Enku’s Buddhas

Enku’s Buddhas

Religion and art come together at the Tokyo National Museum

By

Originally published on metropolis.co.jp on March 2013

Religious art can be something of a paradox because it serves two masters: the Muses and another, often jealous, god. Overwhelmed by a duty to express and symbolize religious truths, art can lose its expressiveness and spirit to custom and convention. Many of the Buddhist statues one encounters in Japanese temples suffer from this kind of dullness: technically impressive, didactically correct, but lacking in inspiration.

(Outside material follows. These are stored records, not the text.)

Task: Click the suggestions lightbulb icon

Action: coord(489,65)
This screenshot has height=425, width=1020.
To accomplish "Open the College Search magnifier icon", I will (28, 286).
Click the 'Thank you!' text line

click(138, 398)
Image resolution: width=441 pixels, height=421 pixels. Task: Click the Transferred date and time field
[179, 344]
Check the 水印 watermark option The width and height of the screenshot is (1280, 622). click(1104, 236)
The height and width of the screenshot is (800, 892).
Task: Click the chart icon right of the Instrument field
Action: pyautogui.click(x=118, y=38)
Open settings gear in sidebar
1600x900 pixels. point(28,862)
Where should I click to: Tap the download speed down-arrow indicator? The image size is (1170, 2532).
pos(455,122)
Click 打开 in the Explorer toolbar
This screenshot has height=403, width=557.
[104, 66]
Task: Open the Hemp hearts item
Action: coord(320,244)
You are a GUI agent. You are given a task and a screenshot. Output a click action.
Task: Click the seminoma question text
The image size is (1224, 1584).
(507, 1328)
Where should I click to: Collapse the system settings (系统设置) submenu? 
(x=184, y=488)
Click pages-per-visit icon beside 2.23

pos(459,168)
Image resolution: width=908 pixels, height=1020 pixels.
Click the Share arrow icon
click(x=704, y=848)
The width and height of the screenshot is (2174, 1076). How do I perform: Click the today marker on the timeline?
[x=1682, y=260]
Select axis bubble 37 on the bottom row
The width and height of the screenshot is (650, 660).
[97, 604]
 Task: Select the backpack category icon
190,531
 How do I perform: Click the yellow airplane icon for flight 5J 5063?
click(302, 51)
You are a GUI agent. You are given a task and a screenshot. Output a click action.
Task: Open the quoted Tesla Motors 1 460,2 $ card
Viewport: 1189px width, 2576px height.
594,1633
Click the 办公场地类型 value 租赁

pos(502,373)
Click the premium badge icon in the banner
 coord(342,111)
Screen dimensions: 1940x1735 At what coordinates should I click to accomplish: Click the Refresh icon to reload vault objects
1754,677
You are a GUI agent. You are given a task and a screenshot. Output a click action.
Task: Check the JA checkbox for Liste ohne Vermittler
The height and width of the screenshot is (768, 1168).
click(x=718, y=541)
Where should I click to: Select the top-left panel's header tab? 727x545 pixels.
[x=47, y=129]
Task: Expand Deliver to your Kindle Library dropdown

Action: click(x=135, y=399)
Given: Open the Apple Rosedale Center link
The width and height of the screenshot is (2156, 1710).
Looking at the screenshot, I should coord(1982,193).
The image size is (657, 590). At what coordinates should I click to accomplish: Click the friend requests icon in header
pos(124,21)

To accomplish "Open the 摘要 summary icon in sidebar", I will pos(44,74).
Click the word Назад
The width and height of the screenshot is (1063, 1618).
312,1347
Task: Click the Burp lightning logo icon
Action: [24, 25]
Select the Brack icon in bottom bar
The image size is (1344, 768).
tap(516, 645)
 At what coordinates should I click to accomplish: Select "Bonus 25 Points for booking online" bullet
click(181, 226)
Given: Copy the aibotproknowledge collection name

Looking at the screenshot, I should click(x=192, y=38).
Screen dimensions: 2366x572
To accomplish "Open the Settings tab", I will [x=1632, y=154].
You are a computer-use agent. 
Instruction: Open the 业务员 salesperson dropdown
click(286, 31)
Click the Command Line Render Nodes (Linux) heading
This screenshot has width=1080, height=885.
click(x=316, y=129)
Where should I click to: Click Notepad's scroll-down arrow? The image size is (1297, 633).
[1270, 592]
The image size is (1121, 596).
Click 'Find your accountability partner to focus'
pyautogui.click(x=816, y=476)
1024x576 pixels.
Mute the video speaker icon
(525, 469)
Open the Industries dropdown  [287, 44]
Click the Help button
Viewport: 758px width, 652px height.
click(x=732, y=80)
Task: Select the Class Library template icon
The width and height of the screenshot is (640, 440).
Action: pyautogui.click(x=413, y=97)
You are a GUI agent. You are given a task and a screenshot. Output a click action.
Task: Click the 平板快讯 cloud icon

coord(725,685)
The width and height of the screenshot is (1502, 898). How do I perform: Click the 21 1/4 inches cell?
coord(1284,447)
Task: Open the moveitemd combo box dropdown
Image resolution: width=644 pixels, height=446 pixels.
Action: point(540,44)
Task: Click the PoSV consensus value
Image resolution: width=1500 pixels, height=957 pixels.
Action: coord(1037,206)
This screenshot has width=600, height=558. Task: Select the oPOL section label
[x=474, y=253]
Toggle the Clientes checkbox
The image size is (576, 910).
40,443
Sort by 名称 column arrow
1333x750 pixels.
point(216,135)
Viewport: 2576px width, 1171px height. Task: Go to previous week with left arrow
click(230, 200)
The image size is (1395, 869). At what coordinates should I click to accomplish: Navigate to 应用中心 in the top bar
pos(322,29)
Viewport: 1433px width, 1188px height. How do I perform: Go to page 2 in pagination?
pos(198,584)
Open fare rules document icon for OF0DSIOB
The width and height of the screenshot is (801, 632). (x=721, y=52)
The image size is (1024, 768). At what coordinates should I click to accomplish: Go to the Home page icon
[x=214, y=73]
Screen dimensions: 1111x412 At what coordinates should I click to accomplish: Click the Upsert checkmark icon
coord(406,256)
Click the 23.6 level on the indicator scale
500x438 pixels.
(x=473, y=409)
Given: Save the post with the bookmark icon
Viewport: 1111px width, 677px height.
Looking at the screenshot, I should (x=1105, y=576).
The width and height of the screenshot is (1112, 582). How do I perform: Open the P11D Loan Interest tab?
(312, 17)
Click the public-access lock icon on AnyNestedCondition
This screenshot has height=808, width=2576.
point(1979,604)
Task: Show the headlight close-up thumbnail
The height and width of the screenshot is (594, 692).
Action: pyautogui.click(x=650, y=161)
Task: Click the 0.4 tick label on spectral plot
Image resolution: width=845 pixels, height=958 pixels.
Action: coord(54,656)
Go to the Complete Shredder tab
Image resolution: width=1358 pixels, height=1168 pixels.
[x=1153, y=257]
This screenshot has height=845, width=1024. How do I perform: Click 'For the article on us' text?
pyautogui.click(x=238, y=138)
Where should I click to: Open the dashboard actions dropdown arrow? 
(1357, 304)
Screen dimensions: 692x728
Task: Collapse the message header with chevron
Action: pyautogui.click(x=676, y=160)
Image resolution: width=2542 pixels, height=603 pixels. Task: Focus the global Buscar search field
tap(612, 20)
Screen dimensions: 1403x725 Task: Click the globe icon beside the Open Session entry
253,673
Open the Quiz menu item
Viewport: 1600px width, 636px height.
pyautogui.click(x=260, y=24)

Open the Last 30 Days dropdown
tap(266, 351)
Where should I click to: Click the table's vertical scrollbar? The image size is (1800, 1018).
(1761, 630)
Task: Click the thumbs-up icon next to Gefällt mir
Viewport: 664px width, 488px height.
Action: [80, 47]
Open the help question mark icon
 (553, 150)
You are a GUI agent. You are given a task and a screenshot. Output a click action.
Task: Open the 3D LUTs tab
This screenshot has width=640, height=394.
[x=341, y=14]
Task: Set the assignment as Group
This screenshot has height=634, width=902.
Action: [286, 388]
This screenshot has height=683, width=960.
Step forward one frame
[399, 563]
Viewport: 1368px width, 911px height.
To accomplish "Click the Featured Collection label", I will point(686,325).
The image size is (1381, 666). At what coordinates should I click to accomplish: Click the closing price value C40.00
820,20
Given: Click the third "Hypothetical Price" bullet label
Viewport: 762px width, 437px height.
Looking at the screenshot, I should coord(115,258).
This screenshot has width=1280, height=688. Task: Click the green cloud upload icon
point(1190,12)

Alternatively, the artistic side may win out and religious motifs may become mere subject matter—a launching pad for the artist to show versatility, rather than conveying an inspiring message. Much of the religious art of the Italian Mannerist period—with its long-necked Madonnas—falls into this category.

Questions of how art and religion relate are raised by the exhibition “Enku’s Buddhas: Sculptures from Senkoji Temple and the Hida Region” at the Tokyo National Museum. Luckily they are answered in a positive way, suggesting that art and religion can in fact powerfully enhance each other.

Born in 1632 in the province of Mino (now Southern Gifu), the Buddhist monk Enku spent the last thirty years of his life—from 1666 onwards—travelling around the Eastern and Northern parts of Japan, practicing various forms of asceticism. This meant that he avoided the more refined parts of the country, something that seems to have benefitted his art. Far from Japan’s cultural centers, and interacting with the ordinary peasant folk, he was able to discover a unique style that fully expressed his artistic sense and religious faith, while also revealing the qualities of his material and his own character.

His Seated Ryoumen Sakuna is interesting for the way it demonstrates this artistic independence. A demonic figure mentioned in the Nihon Shoki, an 8th-century chronicle of Japanese myth and history, Ryoumen Sakuna is described as having two faces—one facing forward and other backwards, like the Roman god Janus. Enku, however, presents both faces to the viewer, heightening the sense of the being’s presence.

A good example of his “sense of the wood” is a set three figures, Standing Fudo Myo’o (Acala) With Two Child Attendants, all carved from the same log, split into a half and two quarters and then skillfully carved. Although the lines and planes that define them are all different, the same grain runs through all three figures.

A factor in his style was the speed at which he worked. Around 5,000 of his sculptures are known to survive, but it is thought that in his lifetime he carved a grand total of 120,000.

The works are typically rough-hewn, with strong elements of almost abstract stylization that suggest a rhythmic approach to the wood. This spiritual and artistic rhythm also seems to riff on the rhythm encoded in the wood by its grain, something that the exhibition’s lighting skillful highlights.

The true test of a work of art is not just its beauty, but also whether or not it gives us a sense of the person who created it. With Enku’s sculptures we are brought close not only to the mind and spirit of the man, but, in the strokes and incisions recorded in the wood, we can almost hear him at work across the centuries.